--- START RECORDS FOR THIS EXERCISE ---

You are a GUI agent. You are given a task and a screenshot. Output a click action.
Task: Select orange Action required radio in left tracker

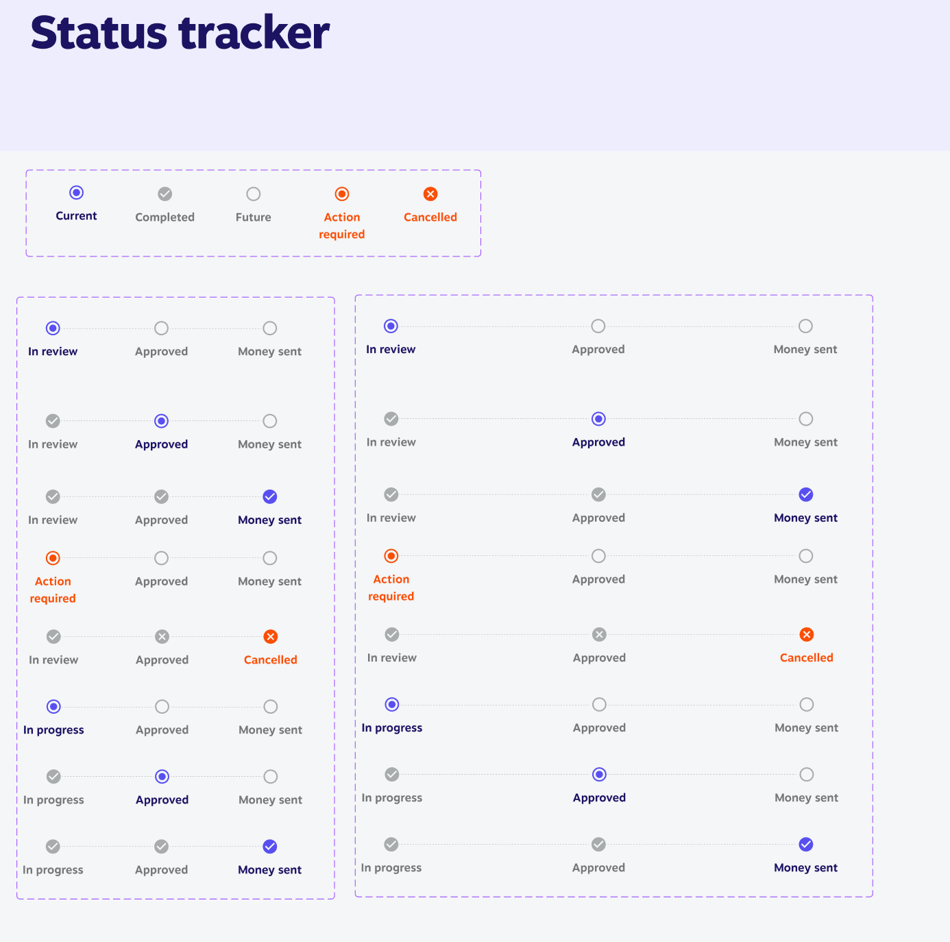53,558
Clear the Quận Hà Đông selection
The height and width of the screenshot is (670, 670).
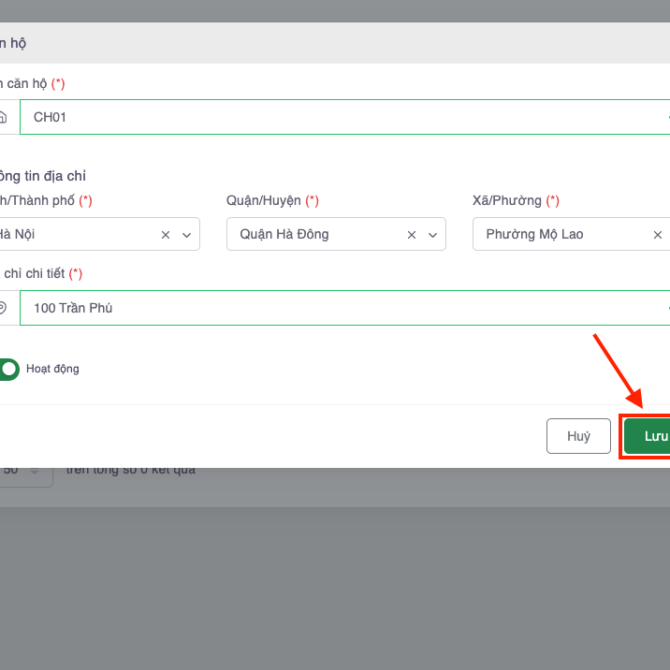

--- END RECORDS FOR THIS EXERCISE ---

THE PROBLEM
Please rewrite the full listing above, requests included, and shift every coordinate in the answers up by 31. Omit the pictures from your version.

ANSWER TO THIS EXERCISE
You are a GUI agent. You are given a task and a screenshot. Output a click action.
Task: Select orange Action required radio in left tracker

84,589
Clear the Quận Hà Đông selection
The height and width of the screenshot is (670, 670).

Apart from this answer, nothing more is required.